··· Document excerpt

The new Falcon? Mostly irrelevant…

Posted on February 18th, 2008 in Driving Emotion,Ford,Opinion by Julian Edgar

FPV’s new GTYesterday Ford took the wraps off the new FG Falcon.

New Australian developed and built cars come along only very rarely; Ford took the unusual step of releasing the car on a Sunday so that it could gain precious free airtime on the Sunday night TV news and in the Monday papers.

Away from my home base, I watched the Sunday night Channel Nine TV news in Adelaide with interest. How breathlessly and non-critically would they report the release of the new car?

The report was relatively short but it was what followed that had me gobsmacked.

fg-falcon.jpgImmediately after the report on the Falcon finished, the Nine news moved straight to a segment on the booming sales of the hybrid Toyota Prius, and the way in which some individuals are now converting their cars to battery electric power. The station interviewed several Sydney electric car enthusiasts and presented a glowing report on the cars. Phrases like ‘fuel economy’, ‘greenhouse gas emissions’ ‘oil consumption’ and ‘cost to run’ sprinkled the report.

······
··· Data block

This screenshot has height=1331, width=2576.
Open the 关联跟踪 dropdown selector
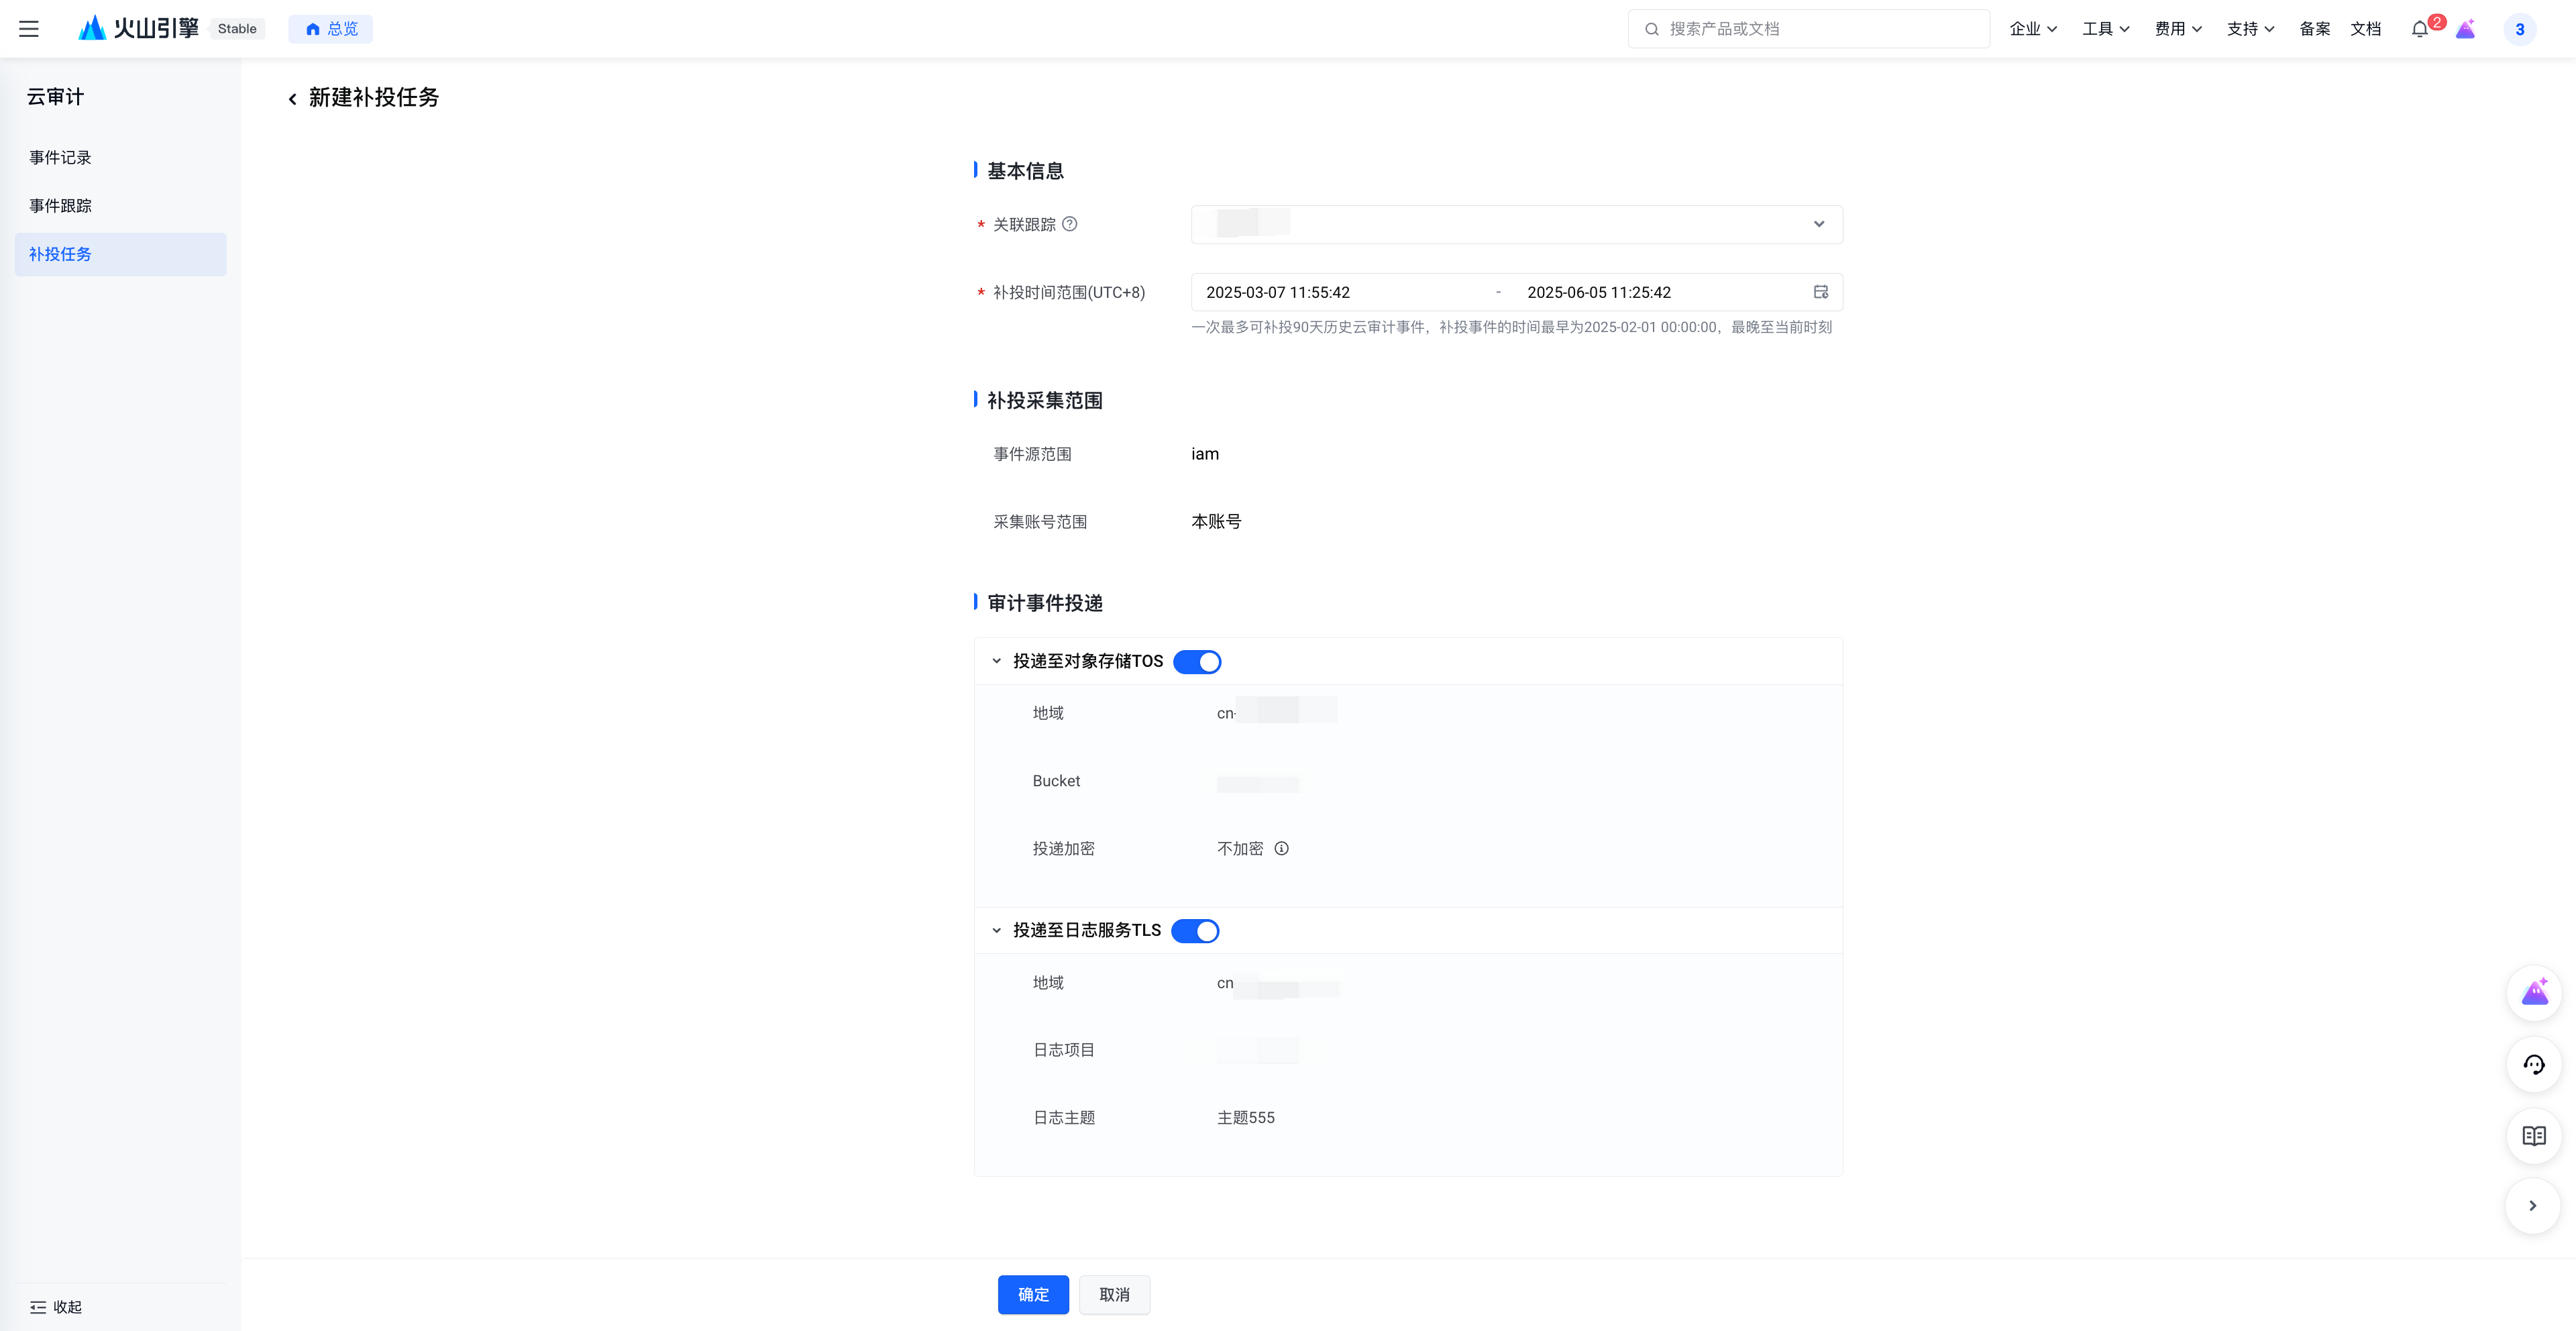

······

▶ [The exercise]:
In the blog post about the new Ford Falcon, translate this sentence into Spanish: "The report was relatively short but it was what followed that had me gobsmacked."

▶ [Written response]:
El reportaje fue relativamente breve, pero lo que me dejó sin palabras fue lo que vino después.